Exercise objective>
From the entries below, transcribe exactly the lines between the line holding "Where should I click to: Delete" and the line holding "Task: Expand Größen", inclusive; skip all other lines.

Information supplied>
==================================================

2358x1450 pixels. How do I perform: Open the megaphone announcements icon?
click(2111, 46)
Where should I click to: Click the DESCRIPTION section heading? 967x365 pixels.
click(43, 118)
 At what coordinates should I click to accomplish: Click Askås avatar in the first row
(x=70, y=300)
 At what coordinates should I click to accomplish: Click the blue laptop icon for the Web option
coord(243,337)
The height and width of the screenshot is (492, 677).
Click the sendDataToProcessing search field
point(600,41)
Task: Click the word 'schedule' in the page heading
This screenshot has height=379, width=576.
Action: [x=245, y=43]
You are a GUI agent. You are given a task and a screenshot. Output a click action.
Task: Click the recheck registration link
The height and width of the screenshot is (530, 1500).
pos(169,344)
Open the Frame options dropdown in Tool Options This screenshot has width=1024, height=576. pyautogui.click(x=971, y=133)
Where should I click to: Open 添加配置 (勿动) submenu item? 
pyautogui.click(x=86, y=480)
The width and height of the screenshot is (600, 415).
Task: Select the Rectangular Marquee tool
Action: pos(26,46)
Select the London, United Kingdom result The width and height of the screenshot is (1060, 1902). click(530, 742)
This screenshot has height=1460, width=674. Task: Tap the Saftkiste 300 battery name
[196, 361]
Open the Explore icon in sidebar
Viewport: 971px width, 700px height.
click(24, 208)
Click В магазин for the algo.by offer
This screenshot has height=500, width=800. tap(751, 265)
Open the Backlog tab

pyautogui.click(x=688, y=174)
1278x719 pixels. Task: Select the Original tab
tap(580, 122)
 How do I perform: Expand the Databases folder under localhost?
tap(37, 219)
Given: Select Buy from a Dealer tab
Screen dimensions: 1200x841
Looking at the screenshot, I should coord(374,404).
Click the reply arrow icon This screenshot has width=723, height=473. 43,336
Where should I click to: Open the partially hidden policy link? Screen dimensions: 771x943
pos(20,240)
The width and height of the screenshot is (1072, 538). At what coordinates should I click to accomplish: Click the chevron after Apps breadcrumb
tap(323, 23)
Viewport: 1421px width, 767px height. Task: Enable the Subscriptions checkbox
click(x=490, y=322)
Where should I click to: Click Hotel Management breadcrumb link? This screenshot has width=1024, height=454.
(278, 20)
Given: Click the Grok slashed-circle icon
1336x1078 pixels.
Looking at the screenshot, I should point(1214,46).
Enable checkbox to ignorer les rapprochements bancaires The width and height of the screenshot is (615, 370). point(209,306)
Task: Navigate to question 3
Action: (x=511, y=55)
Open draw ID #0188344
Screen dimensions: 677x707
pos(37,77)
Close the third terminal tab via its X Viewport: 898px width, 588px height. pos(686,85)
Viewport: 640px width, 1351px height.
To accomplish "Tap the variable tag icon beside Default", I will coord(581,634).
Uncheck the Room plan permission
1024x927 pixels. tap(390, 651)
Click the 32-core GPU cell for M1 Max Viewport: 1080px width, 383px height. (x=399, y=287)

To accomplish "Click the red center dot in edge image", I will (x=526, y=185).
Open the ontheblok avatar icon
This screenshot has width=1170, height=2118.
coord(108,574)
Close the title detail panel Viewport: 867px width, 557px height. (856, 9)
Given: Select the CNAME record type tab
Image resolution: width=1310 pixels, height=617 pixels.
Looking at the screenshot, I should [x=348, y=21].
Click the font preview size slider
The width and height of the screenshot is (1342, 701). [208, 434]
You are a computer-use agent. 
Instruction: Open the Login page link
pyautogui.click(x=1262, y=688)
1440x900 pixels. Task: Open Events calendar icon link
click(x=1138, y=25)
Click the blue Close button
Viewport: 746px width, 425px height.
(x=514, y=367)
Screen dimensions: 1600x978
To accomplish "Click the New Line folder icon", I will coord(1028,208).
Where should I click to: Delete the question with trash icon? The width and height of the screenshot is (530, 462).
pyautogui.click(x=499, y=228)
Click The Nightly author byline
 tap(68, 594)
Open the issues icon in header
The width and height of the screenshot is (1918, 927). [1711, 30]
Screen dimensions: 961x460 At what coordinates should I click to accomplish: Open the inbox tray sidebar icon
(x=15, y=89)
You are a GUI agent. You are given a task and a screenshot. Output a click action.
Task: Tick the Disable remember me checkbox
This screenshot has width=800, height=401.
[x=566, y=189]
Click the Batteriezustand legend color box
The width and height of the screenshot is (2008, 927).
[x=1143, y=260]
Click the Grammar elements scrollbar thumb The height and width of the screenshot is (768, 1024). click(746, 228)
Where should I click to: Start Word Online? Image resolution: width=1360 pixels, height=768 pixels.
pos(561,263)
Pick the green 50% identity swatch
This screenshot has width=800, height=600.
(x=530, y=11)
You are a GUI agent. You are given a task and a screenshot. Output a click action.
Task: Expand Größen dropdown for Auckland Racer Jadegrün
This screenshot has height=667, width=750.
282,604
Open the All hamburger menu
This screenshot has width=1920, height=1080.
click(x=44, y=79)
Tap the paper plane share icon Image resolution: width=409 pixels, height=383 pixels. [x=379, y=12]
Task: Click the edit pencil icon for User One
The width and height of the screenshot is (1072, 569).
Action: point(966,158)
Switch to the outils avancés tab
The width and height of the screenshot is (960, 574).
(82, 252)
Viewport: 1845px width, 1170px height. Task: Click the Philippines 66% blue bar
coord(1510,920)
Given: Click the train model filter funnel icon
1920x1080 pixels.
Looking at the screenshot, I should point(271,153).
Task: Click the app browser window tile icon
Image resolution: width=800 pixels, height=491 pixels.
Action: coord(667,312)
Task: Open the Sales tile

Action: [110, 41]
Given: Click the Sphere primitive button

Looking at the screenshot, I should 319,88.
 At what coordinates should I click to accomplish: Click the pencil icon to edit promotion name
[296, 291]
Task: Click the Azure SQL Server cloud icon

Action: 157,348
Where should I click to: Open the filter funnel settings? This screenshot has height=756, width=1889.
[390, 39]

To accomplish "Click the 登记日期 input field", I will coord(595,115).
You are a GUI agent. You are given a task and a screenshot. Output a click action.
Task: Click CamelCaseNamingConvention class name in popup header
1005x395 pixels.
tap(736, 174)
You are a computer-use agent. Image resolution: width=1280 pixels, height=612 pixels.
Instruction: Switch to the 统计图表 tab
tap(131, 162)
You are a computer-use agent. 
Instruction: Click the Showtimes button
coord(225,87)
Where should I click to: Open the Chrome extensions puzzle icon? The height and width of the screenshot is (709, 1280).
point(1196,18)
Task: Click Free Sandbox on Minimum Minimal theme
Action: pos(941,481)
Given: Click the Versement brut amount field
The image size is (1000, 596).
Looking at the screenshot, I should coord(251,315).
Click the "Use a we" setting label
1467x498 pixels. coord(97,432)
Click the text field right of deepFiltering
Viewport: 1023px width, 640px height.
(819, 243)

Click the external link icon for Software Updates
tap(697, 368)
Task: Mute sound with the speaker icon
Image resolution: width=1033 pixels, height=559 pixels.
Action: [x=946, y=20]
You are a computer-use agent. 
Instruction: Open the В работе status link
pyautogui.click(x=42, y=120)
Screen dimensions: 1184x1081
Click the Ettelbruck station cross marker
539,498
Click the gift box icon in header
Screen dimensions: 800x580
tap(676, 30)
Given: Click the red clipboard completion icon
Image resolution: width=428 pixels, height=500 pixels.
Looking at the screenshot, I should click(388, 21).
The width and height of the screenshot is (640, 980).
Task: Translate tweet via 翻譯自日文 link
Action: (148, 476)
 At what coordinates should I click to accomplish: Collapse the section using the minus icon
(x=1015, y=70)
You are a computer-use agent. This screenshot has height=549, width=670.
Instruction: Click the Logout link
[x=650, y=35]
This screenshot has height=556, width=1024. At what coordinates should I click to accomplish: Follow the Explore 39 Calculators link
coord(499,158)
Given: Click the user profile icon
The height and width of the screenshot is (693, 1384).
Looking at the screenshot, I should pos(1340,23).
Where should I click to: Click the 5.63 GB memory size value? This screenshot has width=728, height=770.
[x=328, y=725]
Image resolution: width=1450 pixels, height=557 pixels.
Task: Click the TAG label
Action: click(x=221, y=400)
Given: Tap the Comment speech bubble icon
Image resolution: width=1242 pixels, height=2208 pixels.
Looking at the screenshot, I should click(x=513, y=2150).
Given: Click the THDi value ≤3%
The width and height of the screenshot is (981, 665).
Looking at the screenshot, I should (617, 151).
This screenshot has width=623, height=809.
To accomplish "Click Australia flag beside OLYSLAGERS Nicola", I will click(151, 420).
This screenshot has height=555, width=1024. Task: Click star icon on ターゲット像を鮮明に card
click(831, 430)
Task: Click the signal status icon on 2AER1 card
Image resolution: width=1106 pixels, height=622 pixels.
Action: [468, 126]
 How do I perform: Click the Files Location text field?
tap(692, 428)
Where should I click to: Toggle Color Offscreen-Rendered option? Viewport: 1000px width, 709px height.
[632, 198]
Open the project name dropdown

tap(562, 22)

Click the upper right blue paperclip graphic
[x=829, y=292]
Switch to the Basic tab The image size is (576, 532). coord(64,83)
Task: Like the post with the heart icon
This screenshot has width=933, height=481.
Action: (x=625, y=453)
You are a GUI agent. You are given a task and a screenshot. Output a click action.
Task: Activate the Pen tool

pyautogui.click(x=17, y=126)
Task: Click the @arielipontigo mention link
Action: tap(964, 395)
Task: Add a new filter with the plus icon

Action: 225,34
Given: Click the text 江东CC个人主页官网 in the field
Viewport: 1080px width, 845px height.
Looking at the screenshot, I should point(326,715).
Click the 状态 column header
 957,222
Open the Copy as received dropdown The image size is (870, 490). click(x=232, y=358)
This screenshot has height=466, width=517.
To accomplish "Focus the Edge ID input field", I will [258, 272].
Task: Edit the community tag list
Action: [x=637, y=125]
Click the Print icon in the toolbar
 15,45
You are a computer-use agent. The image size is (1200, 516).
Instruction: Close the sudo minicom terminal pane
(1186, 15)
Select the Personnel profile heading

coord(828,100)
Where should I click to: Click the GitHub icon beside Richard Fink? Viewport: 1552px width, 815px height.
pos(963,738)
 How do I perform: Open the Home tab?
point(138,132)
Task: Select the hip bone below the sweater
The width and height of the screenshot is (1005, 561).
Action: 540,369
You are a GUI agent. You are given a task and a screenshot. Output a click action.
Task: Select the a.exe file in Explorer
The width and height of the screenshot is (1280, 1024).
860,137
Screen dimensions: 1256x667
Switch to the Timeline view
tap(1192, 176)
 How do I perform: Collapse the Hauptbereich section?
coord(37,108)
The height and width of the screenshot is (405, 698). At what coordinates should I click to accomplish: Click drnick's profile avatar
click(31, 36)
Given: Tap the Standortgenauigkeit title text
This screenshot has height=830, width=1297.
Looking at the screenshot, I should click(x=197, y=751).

==================================================

Response box>
Where should I click to: Delete the question with trash icon? The width and height of the screenshot is (530, 462).
pyautogui.click(x=499, y=228)
Click The Nightly author byline
 tap(68, 594)
Open the issues icon in header
The width and height of the screenshot is (1918, 927). [1711, 30]
Screen dimensions: 961x460 At what coordinates should I click to accomplish: Open the inbox tray sidebar icon
(x=15, y=89)
You are a GUI agent. You are given a task and a screenshot. Output a click action.
Task: Tick the Disable remember me checkbox
This screenshot has width=800, height=401.
[x=566, y=189]
Click the Batteriezustand legend color box
The width and height of the screenshot is (2008, 927).
[x=1143, y=260]
Click the Grammar elements scrollbar thumb The height and width of the screenshot is (768, 1024). click(746, 228)
Where should I click to: Start Word Online? Image resolution: width=1360 pixels, height=768 pixels.
pos(561,263)
Pick the green 50% identity swatch
This screenshot has width=800, height=600.
(x=530, y=11)
You are a GUI agent. You are given a task and a screenshot. Output a click action.
Task: Expand Größen dropdown for Auckland Racer Jadegrün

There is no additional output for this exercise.